[Records for the exercise]
[BEGIN]

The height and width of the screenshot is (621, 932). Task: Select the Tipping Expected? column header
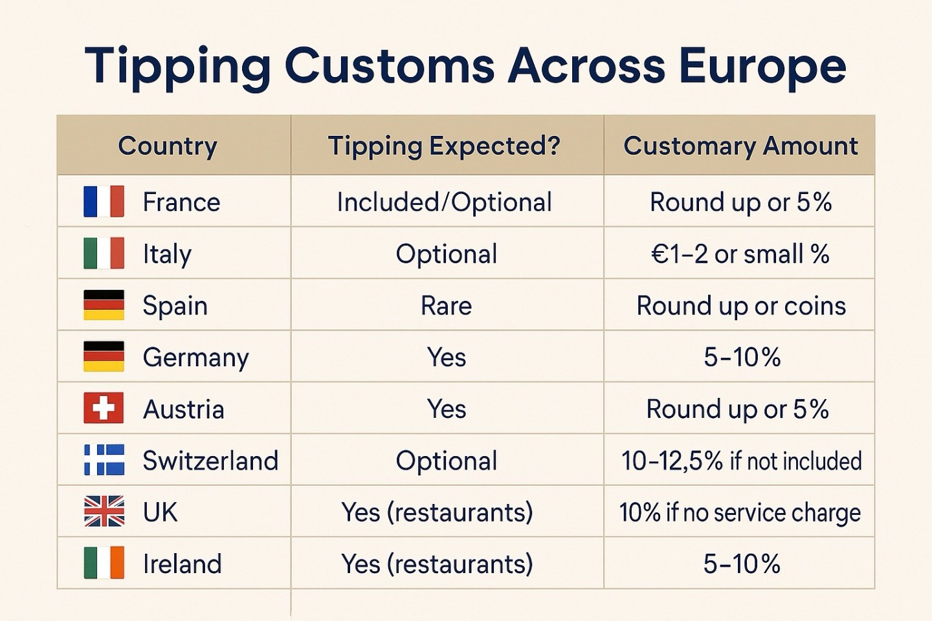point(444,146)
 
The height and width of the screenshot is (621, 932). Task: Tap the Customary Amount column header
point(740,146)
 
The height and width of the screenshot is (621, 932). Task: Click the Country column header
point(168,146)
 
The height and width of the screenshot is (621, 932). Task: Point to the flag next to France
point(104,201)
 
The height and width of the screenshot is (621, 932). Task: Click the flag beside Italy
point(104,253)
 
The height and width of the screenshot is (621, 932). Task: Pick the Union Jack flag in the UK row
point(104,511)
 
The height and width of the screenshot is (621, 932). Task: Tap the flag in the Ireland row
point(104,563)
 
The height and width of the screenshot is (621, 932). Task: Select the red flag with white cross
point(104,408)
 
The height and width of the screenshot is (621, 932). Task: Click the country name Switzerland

[END]

[Problem] Count the lines in the data above that include the word "Click", and reply with only that number.

[Response below] 3